The increasing number of women in Indonesia who are aware of experiencing hormone-related issues, such as PCOS (Polycystic Ovarian Syndrome), calls for intentional health measures to be applied by women to manage hormonal balance and prevent health implications caused by hormones.
5 Best Practices for Indonesian Women to Maintain Hormonal Balance
Based on the findings made through the National Centre for Biotechnology Information, DrBrighten, and Healthline, here are 5 simple ways for women to take control over theirhormonal health:
1. Eating a High-Protein Breakfast
Citing Dr Brighten, aiming for 30 grams of protein for breakfast will support hormone and blood sugar balance, help regulate "hunger hormones' thus support weight management. Protein is important for women to help regulate estrogen and progesterone. A recent Vogue article written by Desire Oostland on her experience with high-protein breakfasts supports the claim that a lack of protein contributes to hormonal imbalances in women.
2. Exercise Regularly
Physical activity plays an important role in managing healthy and balanced hormones for women. According to Healthline, physical activity not only promotes blood flow to the muscles but also improves hormone receptor sensitivity. This means that the delivery of nutrients and hormone signals is enhanced through regular exercise. Women are more prone to insulin resistance, which can be improved through regular exercise.

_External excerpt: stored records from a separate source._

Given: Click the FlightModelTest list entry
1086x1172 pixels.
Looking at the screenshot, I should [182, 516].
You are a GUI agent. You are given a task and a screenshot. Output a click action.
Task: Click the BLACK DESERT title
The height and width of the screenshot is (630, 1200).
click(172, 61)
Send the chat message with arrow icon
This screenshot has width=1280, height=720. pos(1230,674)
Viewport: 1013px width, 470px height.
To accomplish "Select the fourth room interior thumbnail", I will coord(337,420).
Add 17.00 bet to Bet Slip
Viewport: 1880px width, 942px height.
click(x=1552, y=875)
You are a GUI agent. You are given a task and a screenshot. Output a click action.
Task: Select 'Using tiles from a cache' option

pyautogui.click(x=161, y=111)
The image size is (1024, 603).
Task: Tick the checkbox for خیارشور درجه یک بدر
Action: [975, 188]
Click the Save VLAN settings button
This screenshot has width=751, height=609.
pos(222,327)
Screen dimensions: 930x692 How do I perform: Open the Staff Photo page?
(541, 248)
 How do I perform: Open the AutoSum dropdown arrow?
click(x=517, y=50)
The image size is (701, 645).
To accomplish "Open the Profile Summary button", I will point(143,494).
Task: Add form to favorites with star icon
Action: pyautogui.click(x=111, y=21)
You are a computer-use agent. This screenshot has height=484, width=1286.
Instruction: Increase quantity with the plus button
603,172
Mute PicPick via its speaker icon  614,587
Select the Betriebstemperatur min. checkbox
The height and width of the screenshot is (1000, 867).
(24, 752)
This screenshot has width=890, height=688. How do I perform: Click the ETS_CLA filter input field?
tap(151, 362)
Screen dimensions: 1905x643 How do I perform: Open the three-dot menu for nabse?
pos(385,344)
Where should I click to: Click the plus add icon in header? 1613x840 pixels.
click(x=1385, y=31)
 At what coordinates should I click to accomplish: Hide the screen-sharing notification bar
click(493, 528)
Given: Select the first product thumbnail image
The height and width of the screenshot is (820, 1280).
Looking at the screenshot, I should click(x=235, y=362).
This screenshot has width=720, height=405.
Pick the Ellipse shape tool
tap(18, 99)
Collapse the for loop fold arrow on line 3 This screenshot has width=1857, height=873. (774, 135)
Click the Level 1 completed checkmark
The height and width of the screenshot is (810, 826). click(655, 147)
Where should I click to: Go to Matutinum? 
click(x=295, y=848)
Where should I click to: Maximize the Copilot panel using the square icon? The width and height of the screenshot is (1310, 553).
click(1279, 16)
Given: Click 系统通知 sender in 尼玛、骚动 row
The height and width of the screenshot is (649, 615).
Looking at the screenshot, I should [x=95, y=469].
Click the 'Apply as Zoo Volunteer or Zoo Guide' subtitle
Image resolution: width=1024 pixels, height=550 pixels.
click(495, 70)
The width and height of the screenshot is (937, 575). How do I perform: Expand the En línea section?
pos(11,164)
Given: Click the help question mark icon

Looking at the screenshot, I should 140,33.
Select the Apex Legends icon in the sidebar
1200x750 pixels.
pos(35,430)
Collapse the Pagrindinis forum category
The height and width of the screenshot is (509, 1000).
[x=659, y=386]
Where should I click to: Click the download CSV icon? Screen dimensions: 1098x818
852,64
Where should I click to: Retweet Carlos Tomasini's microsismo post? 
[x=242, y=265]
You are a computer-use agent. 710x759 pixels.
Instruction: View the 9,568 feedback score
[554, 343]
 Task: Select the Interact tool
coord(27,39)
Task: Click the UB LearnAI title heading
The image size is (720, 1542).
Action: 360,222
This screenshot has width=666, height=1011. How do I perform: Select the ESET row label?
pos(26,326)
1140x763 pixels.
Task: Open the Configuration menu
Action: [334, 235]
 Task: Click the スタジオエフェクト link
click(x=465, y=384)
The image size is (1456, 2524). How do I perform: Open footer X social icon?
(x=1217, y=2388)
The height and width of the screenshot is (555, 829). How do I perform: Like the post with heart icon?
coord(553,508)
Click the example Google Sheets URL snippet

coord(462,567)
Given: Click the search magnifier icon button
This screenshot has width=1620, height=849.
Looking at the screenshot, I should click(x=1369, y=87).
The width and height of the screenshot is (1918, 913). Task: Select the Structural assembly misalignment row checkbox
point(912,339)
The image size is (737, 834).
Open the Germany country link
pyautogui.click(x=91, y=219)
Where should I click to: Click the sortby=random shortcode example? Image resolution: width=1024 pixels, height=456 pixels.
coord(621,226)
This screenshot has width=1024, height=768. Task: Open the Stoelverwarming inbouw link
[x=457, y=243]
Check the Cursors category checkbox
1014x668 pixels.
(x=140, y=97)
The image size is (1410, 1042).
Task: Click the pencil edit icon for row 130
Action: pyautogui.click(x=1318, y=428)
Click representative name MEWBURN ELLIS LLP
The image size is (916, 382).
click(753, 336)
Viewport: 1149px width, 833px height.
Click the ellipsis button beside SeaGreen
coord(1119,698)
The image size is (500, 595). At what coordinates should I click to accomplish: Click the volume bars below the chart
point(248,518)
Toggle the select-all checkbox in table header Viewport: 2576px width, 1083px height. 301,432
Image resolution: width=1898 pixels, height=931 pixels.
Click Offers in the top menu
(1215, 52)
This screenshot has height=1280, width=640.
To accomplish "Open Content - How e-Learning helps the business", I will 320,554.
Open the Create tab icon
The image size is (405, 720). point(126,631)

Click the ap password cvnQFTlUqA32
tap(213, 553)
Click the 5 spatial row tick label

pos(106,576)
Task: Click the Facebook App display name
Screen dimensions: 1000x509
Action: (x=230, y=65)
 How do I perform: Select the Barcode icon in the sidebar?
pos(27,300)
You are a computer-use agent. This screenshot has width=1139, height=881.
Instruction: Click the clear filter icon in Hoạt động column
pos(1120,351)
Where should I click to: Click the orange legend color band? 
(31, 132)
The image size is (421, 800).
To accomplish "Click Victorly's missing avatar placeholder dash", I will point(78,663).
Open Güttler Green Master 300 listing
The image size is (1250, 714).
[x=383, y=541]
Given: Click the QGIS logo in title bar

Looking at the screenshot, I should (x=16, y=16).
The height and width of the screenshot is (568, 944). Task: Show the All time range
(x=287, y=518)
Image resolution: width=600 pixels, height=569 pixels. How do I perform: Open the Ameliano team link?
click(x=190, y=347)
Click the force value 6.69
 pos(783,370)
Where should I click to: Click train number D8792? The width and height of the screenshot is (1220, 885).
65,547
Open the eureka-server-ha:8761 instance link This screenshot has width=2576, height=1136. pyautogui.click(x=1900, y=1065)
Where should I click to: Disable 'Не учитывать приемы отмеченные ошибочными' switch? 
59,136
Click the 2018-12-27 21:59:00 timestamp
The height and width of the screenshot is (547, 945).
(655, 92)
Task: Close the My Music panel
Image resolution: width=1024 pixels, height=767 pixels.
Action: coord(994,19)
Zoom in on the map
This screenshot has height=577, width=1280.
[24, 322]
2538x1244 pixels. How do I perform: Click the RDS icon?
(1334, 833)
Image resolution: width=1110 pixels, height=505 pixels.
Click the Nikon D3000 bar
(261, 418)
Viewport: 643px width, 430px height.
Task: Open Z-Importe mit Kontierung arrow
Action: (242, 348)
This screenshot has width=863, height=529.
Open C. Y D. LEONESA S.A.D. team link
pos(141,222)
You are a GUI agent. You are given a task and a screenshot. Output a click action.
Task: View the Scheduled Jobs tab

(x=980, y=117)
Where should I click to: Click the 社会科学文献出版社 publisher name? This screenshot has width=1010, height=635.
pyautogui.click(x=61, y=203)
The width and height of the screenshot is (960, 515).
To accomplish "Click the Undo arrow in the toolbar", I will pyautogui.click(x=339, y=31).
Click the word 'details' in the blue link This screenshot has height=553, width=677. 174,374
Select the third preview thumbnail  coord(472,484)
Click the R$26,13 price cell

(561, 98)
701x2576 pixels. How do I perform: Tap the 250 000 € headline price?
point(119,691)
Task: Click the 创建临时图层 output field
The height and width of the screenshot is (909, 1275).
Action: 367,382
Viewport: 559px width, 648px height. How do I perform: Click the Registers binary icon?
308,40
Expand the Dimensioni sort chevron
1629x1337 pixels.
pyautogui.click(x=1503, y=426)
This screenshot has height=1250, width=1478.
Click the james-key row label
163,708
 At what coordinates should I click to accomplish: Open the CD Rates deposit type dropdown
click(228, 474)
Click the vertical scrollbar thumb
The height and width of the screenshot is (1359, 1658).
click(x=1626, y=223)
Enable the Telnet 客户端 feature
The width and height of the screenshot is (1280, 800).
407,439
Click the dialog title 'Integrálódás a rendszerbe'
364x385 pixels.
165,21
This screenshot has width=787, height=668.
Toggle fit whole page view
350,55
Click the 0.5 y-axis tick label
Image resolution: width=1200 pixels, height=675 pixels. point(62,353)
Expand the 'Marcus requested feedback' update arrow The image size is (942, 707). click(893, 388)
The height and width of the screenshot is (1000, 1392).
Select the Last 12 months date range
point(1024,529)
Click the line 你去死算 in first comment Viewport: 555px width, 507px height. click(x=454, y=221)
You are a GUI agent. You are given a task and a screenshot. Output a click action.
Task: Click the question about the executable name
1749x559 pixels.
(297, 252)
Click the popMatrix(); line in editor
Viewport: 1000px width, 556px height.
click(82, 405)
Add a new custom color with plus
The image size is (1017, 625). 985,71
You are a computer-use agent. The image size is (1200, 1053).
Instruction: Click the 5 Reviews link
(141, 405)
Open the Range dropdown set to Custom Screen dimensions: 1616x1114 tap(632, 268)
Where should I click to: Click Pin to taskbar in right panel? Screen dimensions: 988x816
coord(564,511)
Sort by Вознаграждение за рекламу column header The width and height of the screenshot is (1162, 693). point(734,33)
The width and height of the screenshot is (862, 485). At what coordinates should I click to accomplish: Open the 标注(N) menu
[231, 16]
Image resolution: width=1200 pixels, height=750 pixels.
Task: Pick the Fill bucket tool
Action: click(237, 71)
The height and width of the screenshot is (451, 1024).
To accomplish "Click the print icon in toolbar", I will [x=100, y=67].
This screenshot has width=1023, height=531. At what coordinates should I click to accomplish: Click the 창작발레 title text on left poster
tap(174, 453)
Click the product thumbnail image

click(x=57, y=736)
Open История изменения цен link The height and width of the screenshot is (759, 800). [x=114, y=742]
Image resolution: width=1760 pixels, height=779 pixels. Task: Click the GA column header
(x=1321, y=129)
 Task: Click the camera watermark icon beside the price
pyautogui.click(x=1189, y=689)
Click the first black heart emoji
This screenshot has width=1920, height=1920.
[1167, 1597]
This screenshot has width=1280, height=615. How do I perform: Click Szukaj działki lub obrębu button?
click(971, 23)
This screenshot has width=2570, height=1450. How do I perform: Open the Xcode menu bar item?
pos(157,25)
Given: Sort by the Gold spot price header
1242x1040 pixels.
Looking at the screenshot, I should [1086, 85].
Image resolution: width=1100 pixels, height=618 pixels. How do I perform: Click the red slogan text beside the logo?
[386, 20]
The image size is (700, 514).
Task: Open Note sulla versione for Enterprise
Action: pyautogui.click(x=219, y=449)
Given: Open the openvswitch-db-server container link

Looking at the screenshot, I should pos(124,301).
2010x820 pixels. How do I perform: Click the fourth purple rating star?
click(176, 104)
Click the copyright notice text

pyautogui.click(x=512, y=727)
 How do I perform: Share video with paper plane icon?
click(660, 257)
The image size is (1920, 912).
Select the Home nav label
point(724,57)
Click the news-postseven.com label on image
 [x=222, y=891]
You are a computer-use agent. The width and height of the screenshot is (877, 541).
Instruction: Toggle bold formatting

3. Aim For 7-9 Hours Of Sleep
Sleep and hormonal health are interconnected. As reported by Island ReproductiveServices, aiming for 7 to 9 hours of sleep will greatly affect hormonal health positively by allowing your body to go through all sleep stages. Stick to a consistent sleep schedule; going to bed and waking up at the same time daily will enhance one's circadian rhythm. Consistency is key and helps keep the body's hormonal system in sync. This supports not only the hormone balance in women but also directly affects and manages stress levels.